家族
気を失った(ふり)をしている私を、ソイネル兄さまが抱上げ、使用人たちに指示をだし、お母様もそれに続く。
チラリと目を開けてソイネル兄さまを見る。
(ソイネル兄さま、かっこいい)
前世だと中学生ぐらいだよね・・・やだ、私ってば中学生にときめいてる?
私がそんなことを考えながら、見つめられていると、ソイネル兄さまは抱上げ直し顔を近付け、耳元で囁きた。
「気が付いた?ん?熱か?」
(かっ顔が近い)
「いいえ・・・気を失ったのは演技です、なので、もうおろして・・・重いでしょ」
「いやだ、重くなんてないよ」
ニッコリ笑顔で抱上げたまま歩いている。
恥ずかしくて赤くなっている顔を両手で隠して、ソイネル兄さまに部屋まで連れていってもらう。
「おい!ソイネル待て!」
2人の後を追おうとしたとき、腕を掴まれ立ち止まる。
「?」
振り返ると、ローデリア嬢が腕に掴まっていた。
「何をしている?離してくれないか」
「お、お兄様、私とっても怖かった・・・」
腕にすり寄り、体を押し付けてくる
「おにいさま?、ローデリア嬢に兄と呼ぶことを許した事はないよ。」
冷たくいい放ち腕を振り払う。
呆然とハイゼルの後ろ姿を見ている。ローデリアの横をジョシュが冷ややかな目で見て通り過ぎる。
部屋の中にはセイデイルとローデリアだけが残った
「あーローデリア嬢・・・」
セイデイルに呼ばれ、慌てて笑顔で振り向いた。
「メレディ様が無事で何よりでした、毎日、神へのお祈りが通じたのだと震えました。」
両手を胸で組み潤んだ瞳でセイデイルを見つめながら微笑む
「本当にそうだね、ありがとう、ところでローデリア嬢・・・」
と、話し始めたその時、ノックに続き執事のライターが「お着きになりました。」と伝えてきた。
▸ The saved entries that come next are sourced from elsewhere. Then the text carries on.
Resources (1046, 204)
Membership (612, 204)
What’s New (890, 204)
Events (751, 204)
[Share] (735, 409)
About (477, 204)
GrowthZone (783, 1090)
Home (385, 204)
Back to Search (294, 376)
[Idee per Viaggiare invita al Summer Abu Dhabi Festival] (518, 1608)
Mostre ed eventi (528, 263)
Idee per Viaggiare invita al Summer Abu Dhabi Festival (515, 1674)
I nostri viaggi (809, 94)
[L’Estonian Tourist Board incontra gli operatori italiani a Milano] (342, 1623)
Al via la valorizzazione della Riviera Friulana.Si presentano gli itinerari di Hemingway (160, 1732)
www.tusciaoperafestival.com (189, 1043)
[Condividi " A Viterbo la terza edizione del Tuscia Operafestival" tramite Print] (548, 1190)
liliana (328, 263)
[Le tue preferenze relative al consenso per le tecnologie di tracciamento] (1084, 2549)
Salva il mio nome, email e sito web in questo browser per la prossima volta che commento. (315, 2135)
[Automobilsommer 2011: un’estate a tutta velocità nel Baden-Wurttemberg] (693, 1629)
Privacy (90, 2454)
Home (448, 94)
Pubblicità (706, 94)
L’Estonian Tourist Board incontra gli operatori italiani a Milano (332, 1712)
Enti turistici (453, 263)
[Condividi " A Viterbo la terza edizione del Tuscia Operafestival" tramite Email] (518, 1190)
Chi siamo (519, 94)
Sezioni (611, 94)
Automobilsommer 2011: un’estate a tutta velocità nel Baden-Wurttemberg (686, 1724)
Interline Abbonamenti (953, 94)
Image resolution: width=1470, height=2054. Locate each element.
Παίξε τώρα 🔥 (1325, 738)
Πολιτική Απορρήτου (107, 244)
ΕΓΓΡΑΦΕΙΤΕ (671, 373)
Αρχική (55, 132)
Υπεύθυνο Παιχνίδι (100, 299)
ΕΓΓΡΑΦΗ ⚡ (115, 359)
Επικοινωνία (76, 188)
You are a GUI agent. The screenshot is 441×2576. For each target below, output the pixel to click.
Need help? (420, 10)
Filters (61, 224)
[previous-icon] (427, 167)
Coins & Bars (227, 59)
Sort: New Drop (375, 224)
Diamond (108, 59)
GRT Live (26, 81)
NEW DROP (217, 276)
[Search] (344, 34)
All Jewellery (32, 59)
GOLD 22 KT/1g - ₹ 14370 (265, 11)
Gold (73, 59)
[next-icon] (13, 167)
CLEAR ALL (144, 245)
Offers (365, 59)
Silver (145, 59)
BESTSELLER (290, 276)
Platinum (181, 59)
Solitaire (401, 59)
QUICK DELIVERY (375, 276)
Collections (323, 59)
「そうか、ローデリア嬢お迎えが来たようだよ、今まで通り母上の元に戻れるから安心してくれ、悪かったね、知らなかったとはいえ、あんな男の婚約者にしようとして、しかも、親元から離してまで。」
セイデイルは立ち上がり、ローデリアを扉まで連れていく。
「えっ?」
訳がわからずセイデイルを見上げる。
「そのドレスはそのまま着てくれ、それとも、恐ろしい事を思い出して、嫌かな?」
婚約式のために仕立てた上質なドレス。
「あっあの、侯爵様と私は既に養子縁組が承認されている筈。」
「ん?確かにライターに提出を頼んだが、あの後、ハイゼルが預かっていて、提出していなかったのだよ。」
にこやかにローデリアに話しかける。
ドレスをつかんでいる手に力が入る。
ローデリアが小さく震えている。
「アボットが怪しいとハイゼルが調べていてね、ローデリア嬢のためにも養子の件は待った方がいいと、言ってね。」
「・・・・」
「どうかしたかな?」
俯いたローデリアにセイデイルが声をかける
「そ、そうですか」
やっと絞り出して答えた。
「ローデリア様、どうぞ」
ライターが扉を開けて外へと促した。
メレディの部屋の窓から外へ出ていくローデリアを見ている。
(あんな小狡い女が私の妹になるなんて、ゾッとする。)
ハイゼルは体を押し付けられた腕を払う、汚れを払うように。
「それにしても、メレディは何処でどうしていたの?1ヶ月もの間」
母が疑問に思っていたことを聞いてきた。
「メレディは市井で生活していたんですよ。」
「えっえっ!?」
侯爵令嬢として、12年間生きてきた、メレディが市井に居たことに驚き、大きな瞳をさらに大きくしてメレディを見た。